**Recorded information:**
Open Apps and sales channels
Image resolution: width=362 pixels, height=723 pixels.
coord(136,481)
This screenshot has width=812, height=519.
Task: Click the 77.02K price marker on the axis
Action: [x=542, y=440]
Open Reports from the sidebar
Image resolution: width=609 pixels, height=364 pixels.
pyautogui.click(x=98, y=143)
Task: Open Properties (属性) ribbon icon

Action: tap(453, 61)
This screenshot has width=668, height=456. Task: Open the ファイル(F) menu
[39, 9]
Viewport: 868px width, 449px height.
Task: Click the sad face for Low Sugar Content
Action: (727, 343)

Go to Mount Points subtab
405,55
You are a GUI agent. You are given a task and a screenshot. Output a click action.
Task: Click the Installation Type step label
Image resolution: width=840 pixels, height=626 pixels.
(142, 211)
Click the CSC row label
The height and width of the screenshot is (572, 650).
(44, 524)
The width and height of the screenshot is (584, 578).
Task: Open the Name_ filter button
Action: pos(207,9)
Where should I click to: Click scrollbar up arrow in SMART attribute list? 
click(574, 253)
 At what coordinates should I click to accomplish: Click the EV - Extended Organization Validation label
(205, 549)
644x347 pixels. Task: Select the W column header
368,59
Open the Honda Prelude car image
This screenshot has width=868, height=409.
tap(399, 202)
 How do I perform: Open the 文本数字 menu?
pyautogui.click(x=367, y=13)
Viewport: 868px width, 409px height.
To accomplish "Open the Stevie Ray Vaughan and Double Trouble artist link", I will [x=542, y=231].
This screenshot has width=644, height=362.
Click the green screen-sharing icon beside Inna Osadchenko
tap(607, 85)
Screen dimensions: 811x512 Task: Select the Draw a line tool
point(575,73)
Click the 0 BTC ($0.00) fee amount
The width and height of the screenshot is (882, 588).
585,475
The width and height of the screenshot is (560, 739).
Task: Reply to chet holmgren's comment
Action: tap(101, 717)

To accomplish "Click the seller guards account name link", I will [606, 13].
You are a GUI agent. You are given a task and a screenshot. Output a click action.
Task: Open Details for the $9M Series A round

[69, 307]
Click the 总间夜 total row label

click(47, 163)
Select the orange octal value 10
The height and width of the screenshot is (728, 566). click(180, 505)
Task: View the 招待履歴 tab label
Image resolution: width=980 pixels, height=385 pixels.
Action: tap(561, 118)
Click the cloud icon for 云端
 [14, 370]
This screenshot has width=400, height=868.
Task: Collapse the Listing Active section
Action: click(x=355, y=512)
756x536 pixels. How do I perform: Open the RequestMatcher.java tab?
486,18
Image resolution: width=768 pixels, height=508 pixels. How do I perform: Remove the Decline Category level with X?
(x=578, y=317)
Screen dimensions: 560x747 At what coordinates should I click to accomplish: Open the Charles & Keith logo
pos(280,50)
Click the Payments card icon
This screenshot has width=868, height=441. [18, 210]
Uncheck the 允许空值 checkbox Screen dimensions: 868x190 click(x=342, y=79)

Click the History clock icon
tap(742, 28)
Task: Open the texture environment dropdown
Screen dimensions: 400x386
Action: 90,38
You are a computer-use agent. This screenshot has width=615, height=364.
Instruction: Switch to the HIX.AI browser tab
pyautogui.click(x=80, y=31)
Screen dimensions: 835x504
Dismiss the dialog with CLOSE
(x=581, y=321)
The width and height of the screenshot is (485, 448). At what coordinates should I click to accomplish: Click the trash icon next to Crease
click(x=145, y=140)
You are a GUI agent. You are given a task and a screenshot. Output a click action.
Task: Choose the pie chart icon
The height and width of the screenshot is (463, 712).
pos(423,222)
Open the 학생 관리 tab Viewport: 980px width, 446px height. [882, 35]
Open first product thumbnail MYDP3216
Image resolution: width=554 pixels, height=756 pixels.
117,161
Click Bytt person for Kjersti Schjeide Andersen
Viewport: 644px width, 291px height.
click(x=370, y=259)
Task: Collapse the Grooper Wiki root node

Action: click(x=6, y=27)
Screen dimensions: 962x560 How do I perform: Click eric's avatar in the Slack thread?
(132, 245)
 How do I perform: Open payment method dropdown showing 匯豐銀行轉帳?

**Exercise goal:** Find out how many lines of the listing above include the word "link", and give that number alone.

**Answer to this problem:** 2